» **What is being asked**:
Copy out every line in the entries below that includes "computer".

» **Data for the task**:

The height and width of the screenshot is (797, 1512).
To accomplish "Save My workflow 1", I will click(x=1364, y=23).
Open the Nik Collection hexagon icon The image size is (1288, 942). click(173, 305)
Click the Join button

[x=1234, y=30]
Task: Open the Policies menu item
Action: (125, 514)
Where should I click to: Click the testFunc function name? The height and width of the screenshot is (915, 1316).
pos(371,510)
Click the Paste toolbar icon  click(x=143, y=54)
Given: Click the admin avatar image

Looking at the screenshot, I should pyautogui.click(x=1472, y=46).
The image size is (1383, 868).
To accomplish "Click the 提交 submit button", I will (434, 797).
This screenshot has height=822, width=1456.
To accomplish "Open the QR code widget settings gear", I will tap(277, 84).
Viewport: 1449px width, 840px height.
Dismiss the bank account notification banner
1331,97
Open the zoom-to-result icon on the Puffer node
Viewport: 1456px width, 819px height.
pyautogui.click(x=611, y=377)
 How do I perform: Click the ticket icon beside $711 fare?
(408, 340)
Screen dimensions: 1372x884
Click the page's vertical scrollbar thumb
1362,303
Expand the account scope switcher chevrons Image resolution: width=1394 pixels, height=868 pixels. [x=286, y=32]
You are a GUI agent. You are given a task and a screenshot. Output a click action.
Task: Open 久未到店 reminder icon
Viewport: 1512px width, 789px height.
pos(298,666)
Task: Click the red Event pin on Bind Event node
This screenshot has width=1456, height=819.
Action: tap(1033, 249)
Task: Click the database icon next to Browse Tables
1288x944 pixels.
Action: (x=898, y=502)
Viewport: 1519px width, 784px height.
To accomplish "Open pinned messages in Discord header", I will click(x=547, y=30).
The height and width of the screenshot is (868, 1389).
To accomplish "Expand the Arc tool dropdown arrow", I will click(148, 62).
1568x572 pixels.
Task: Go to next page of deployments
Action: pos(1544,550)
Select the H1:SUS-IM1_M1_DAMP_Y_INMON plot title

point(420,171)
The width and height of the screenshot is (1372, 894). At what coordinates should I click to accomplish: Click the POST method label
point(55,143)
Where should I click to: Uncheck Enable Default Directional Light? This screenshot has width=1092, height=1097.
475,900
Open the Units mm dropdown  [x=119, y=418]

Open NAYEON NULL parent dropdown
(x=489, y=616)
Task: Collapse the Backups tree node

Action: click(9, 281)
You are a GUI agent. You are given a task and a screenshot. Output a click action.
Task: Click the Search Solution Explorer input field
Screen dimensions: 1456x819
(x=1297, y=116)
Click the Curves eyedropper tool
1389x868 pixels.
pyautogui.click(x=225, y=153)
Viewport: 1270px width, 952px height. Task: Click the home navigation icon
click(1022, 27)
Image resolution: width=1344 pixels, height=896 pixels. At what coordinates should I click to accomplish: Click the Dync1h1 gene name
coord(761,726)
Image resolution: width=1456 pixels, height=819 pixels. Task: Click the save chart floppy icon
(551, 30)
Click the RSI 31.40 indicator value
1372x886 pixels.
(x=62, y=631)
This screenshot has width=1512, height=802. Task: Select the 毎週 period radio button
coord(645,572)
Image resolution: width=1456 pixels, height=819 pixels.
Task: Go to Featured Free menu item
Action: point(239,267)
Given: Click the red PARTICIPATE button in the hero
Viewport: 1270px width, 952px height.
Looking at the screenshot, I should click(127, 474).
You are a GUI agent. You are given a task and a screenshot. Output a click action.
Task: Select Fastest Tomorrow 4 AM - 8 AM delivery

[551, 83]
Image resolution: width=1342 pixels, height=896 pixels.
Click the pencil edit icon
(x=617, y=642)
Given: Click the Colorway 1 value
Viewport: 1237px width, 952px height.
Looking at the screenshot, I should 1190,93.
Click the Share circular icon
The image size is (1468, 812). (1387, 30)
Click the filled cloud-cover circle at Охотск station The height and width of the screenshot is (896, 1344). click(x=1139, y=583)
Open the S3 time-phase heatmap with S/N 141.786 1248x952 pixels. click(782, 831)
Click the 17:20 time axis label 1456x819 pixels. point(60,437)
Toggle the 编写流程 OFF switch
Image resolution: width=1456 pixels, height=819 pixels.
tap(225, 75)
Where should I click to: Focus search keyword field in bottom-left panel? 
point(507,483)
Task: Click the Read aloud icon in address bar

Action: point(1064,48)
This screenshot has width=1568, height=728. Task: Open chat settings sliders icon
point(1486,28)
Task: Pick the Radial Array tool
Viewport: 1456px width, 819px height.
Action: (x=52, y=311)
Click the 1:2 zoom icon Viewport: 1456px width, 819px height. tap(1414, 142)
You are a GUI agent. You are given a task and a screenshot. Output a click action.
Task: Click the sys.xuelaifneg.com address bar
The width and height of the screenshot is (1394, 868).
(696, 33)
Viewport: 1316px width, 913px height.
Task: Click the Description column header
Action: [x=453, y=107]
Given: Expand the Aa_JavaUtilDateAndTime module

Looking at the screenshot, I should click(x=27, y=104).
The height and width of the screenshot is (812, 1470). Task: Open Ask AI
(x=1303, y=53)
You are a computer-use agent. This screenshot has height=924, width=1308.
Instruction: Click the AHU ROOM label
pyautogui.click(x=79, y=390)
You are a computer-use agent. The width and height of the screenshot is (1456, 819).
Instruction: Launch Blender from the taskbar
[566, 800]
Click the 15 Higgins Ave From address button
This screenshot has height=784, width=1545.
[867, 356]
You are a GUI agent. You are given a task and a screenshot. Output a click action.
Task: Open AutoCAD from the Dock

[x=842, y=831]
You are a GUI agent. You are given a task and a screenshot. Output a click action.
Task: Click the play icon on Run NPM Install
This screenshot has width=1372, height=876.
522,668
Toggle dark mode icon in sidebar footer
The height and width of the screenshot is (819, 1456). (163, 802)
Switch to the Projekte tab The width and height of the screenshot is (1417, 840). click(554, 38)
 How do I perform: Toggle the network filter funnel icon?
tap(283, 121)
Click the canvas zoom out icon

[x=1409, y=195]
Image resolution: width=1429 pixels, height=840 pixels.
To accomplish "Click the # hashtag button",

» **Response area**:
You are a computer-use agent. This screenshot has height=924, width=1308.
You are a computer-use agent. The width and height of the screenshot is (1456, 819).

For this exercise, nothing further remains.